Data for review
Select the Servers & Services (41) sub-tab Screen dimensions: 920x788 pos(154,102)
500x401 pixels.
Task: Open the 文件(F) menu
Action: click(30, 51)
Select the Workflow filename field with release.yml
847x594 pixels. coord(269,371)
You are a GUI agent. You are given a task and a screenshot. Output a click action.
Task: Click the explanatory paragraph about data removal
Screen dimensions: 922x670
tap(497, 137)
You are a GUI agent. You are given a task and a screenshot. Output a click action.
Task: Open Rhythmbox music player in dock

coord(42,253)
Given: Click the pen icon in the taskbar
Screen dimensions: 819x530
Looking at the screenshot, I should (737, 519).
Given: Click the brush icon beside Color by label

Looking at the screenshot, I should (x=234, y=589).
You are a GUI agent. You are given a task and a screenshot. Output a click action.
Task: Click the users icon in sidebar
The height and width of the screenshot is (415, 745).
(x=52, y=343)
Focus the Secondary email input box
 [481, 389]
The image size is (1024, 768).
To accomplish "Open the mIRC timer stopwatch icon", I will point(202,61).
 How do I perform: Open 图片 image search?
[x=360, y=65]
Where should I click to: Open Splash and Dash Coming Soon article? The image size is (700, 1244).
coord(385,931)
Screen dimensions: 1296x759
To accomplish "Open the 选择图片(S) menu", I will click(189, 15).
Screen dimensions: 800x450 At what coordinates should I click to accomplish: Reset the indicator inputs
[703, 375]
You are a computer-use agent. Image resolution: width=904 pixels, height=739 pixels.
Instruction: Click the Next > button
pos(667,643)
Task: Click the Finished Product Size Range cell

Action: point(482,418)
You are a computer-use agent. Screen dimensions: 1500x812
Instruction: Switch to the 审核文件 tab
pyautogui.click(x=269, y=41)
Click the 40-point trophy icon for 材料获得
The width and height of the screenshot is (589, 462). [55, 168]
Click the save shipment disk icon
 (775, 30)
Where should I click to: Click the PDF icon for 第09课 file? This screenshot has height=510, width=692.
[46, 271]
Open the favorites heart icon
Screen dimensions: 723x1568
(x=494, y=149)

Exercise instructions
The entire listing has to be written out again exactly.

Expected answer
Select the Servers & Services (41) sub-tab Screen dimensions: 920x788 pos(154,102)
500x401 pixels.
Task: Open the 文件(F) menu
Action: click(30, 51)
Select the Workflow filename field with release.yml
847x594 pixels. coord(269,371)
You are a GUI agent. You are given a task and a screenshot. Output a click action.
Task: Click the explanatory paragraph about data removal
Screen dimensions: 922x670
tap(497, 137)
You are a GUI agent. You are given a task and a screenshot. Output a click action.
Task: Open Rhythmbox music player in dock

coord(42,253)
Given: Click the pen icon in the taskbar
Screen dimensions: 819x530
Looking at the screenshot, I should (737, 519).
Given: Click the brush icon beside Color by label

Looking at the screenshot, I should (x=234, y=589).
You are a GUI agent. You are given a task and a screenshot. Output a click action.
Task: Click the users icon in sidebar
The height and width of the screenshot is (415, 745).
(x=52, y=343)
Focus the Secondary email input box
 [481, 389]
The image size is (1024, 768).
To accomplish "Open the mIRC timer stopwatch icon", I will point(202,61).
 How do I perform: Open 图片 image search?
[x=360, y=65]
Where should I click to: Open Splash and Dash Coming Soon article? The image size is (700, 1244).
coord(385,931)
Screen dimensions: 1296x759
To accomplish "Open the 选择图片(S) menu", I will click(189, 15).
Screen dimensions: 800x450 At what coordinates should I click to accomplish: Reset the indicator inputs
[703, 375]
You are a computer-use agent. Image resolution: width=904 pixels, height=739 pixels.
Instruction: Click the Next > button
pos(667,643)
Task: Click the Finished Product Size Range cell

Action: point(482,418)
You are a computer-use agent. Screen dimensions: 1500x812
Instruction: Switch to the 审核文件 tab
pyautogui.click(x=269, y=41)
Click the 40-point trophy icon for 材料获得
The width and height of the screenshot is (589, 462). [55, 168]
Click the save shipment disk icon
 (775, 30)
Where should I click to: Click the PDF icon for 第09课 file? This screenshot has height=510, width=692.
[46, 271]
Open the favorites heart icon
Screen dimensions: 723x1568
(x=494, y=149)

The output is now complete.